Moreira figures not only for individual landowners but for the European colonial nation-states of the Americas, squatters on land that they have appropriated and ruined. Nádio and his community aren’t inviting our Last of the Mohicans pity, however. The film’s opening track along the bank of the Amazon ‘discovers’ a group of Guarani in loin cloths and face-paint looking mournfully out of the forest; it suggests noble-savage clichés but these are swiftly revoked when the group, having provided a spectacle for the tourists, turn away to collect their pay before riding off in a truck. Startling and effective, the Guarani characters refuse to be extinct, despite contemporary Eurocentric Brazil relegating them to marginal roles as servants, day labourers and historical relics. And worse: the film makes the case for an ongoing genocide, wrought by alcohol, guns and farming. The story is framed by the suicides of two young Guarani: the first incites Nádio’s protest camp, and the second – of his son Irineu – sparks the film’s climactic confrontation. The suicides also precipitate death rituals which, far from anthropological curiosities, are part of the film’s original visual and narrative language – its way of speaking Guarani.
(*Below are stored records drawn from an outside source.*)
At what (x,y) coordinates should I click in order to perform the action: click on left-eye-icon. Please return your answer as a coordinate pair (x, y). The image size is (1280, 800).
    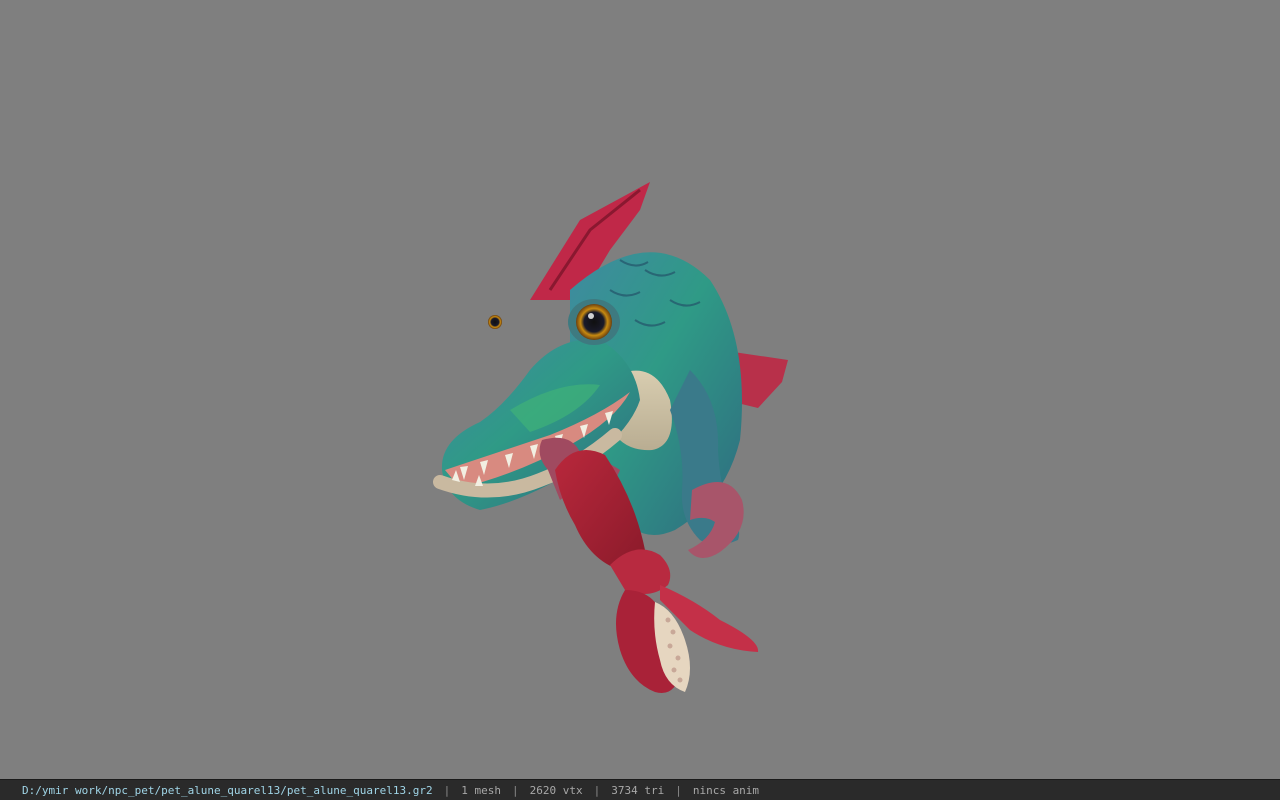
    Looking at the image, I should click on (495, 322).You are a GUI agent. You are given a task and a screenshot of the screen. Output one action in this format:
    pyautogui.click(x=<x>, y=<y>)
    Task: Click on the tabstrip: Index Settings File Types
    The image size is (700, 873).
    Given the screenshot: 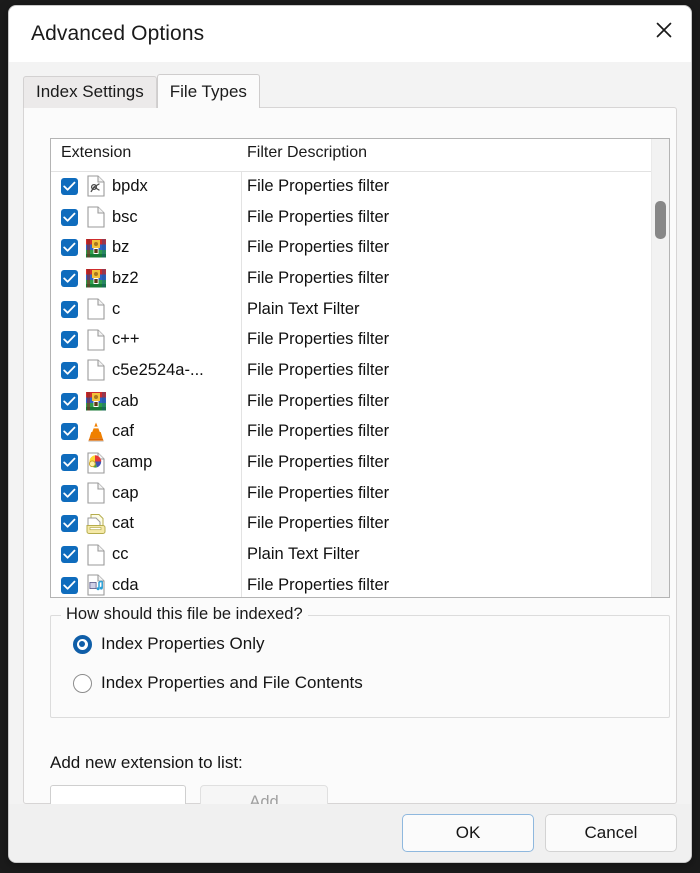 What is the action you would take?
    pyautogui.click(x=142, y=91)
The patience of the camera captures the boredom of life on the margins, but in addition the film has a remarkable cinematic ability to move the viewer into the Guarani worldview, particularly via repeated camera movements and soundwashes that announce the intrusion of the spirit Anguè, the death-dealer brought by the suicides and their causes. When Osvaldo, a young shaman-in-training and Irineu’s best friend, confronts the farmer’s family, he becomes and expels Anguè; the film’s closing shot spirals above the trees, identifying the intrusive evil presence with the camera and hence the viewer.
Anguè is associated with a bird’s-eye view, and hence with the birdwatching – detached from the natural world, superior to it – of the tourists brought in by the farmer’s wife. So the film’s English title has a Borgesian irony all of its own: watching, the key sense of cinema, is compromised by distance and its sense of uninvolved superiority. Through Osvaldo, the film presents us with an alternative, that of watching by listening, not least to the layered diegetic soundtrack and eerie sound editing. In a final, brilliant irony, the credits reveal that the soundtrack’s baroque choral music is deeply embedded in the landscape over which it sings, composed by Jesuit missionary Domenico Zipoli, who trained Guarani musicians in Paraguay in the early 1700s. Cogent, thrilling and resonant, it’s a final layer in a film that makes a vivid attempt to equal in complexity the lives and culture it captures.